Office of Gov. Michelle Lujan Grisham

  Gov. Michelle Lujan Grisham on Tuesday formally ordered that New Mexico will join the U.S. Climate Alliance, fully embracing the goals set by the 2015 Paris Agreement, "aligning New Mexico with the U.S. governors and states that have committed to a climate-conscious future and moves to protect people, natural resources and cultural heritage."  Here is a statement from the Governor's office:

 

The governor also ordered the creation of a New Mexico Climate Change Task Force, calling on all state agencies to contribute to a statewide climate strategy and incorporate climate mitigation and adaptation practices into their programs and operations.

 

Lujan Grisham, in an executive order signed Tuesday in the Cabinet Room, directly addressed the need for climate change mitigation and energy waste prevention, emphasizing the state’s responsibility and opportunity to reduce pollution that threatens human health and looms as an unprecedented humanitarian crisis within this lifetime.

 

“Today marks an important shift in direction on climate policy in New Mexico,” Gov.

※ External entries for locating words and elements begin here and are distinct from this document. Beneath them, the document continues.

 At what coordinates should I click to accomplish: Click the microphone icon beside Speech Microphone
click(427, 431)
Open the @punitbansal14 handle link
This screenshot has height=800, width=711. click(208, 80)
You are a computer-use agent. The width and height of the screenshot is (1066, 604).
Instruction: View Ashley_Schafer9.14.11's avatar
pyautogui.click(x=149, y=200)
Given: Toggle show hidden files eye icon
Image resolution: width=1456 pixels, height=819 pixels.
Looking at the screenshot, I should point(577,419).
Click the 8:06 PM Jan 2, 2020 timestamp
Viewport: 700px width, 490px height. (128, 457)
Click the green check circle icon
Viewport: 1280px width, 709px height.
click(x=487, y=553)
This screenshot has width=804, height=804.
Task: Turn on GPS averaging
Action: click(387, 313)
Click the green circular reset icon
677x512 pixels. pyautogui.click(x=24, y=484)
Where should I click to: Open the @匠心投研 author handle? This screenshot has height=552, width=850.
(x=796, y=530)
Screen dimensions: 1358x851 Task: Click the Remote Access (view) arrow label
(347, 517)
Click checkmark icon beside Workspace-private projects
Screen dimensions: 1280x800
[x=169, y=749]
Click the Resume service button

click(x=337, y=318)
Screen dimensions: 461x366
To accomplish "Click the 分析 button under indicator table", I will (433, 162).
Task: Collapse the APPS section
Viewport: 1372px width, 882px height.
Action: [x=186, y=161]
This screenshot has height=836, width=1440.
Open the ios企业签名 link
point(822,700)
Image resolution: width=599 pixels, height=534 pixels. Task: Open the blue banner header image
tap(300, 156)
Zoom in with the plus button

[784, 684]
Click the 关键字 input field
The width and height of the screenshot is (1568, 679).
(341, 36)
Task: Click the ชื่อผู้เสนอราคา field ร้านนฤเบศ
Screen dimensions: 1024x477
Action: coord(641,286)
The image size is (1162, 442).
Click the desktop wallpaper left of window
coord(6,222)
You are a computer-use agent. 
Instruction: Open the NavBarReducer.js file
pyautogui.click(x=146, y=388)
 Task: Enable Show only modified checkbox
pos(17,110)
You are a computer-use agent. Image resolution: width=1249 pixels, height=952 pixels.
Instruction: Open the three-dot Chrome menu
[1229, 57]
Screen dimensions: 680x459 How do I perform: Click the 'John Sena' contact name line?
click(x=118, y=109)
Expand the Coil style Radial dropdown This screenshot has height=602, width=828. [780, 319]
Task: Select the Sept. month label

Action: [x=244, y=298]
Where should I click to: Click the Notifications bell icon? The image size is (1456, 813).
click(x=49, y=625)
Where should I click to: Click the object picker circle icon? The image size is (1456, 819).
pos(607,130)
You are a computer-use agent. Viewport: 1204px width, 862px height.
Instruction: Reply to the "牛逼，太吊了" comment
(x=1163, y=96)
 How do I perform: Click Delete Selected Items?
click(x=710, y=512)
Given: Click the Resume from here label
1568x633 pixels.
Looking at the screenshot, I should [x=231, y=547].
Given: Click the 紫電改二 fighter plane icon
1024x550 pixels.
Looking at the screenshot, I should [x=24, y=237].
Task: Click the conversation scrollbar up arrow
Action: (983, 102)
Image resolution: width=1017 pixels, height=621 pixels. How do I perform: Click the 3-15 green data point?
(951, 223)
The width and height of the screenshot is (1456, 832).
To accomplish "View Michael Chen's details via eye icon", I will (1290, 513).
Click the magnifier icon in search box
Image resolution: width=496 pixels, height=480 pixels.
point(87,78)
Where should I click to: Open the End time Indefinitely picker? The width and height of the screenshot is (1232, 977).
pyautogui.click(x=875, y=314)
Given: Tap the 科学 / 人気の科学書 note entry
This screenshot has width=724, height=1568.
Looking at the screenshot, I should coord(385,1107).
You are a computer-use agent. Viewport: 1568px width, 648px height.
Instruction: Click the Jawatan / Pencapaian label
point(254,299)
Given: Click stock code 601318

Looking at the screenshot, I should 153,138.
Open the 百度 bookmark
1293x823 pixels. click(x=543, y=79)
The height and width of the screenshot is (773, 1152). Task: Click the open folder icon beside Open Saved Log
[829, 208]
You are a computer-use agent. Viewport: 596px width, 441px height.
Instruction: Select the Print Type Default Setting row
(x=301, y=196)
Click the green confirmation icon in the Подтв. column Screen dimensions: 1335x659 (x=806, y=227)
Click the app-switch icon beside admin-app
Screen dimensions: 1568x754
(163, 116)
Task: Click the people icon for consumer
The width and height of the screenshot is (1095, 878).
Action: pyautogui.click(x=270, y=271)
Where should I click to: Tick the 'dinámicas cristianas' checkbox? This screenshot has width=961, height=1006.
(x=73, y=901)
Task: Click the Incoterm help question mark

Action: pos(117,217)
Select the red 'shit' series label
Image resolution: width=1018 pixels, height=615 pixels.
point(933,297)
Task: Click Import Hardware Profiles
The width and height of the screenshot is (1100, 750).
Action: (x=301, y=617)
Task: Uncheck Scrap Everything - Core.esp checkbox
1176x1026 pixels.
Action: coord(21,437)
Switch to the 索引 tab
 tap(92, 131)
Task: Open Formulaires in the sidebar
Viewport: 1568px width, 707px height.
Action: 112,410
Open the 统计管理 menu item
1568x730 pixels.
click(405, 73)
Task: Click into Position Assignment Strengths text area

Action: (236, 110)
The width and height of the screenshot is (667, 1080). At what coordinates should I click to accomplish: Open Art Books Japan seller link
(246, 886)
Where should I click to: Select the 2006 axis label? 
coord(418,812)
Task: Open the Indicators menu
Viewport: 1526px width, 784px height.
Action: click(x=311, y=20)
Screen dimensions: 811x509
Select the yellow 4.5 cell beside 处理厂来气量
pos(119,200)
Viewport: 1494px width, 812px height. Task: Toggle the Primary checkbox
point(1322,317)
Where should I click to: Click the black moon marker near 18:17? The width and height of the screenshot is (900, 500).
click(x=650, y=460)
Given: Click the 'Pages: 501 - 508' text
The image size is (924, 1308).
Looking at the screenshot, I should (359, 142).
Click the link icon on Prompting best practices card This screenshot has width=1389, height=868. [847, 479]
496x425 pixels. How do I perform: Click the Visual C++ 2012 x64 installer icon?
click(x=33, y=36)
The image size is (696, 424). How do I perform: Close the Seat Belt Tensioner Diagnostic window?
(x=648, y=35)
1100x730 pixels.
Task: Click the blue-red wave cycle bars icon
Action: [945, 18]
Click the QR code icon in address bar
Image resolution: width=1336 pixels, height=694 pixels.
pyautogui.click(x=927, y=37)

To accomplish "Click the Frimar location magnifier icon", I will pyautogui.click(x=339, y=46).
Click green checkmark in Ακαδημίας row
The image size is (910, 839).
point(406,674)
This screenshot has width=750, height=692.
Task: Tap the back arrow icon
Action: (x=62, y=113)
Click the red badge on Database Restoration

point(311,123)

Lujan Grisham said. “We know all too well states cannot rely on the federal government right now to act responsibly and take the bold action scientists have made clear is needed to prevent calamitous climate change fallout in our lifetimes. It’s up to us. And I have full confidence our commitments today will launch our state toward a robust transformation, with results delivered by each state agency to make a cohesive, effective whole.”

 

 

The secretaries of the Energy, Minerals and Natural Resources Department and Environment Department will co-chair the climate task force, comprised of a secretary or designee from each state agency. The task force will provide strategic direction for achieving a statewide reduction in greenhouse gas emissions, improved air quality, and other measures that will protect New Mexico’s vital natural resources, align with the Paris goals and keep New Mexico within what researchers have described as the upper bound of irreversible CO2 emissions. Those measures include adoption of approaches to reduce greenhouse gas and criteria pollutant emissions from light-duty vehicles sold in New Mexico; adoption of a comprehensive market-based program that sets emission limits across New Mexico; adoption of new building codes; and the identification of transmission corridors needed to transport the state’s renewable electricity.

 

The task force, according to the order, will establish a list of initial recommendations and status updates to the governor no later than Sept. 15. Additionally, state agencies have been ordered to evaluate and implement policies that further achieve reductions in greenhouse gas pollution.

 

EMNRD and NMED, in working with key stakeholders and legislators, will develop and bring forward legislation to increase New Mexico’s renewable portfolio standard and increase the state’s energy efficiency standards for electric utilities.

 

Together, the two departments will also coordinate with the New Mexico State Land Office along with federal bureaus and agencies that manage land and natural resources across the state to advance clean energy priorities wherever possible.

 

In addition, EMNRD and NMED will jointly develop a statewide, enforceable regulatory framework to secure reductions in oil-and-gas sector methane emissions and to prevent waste from new and existing sources.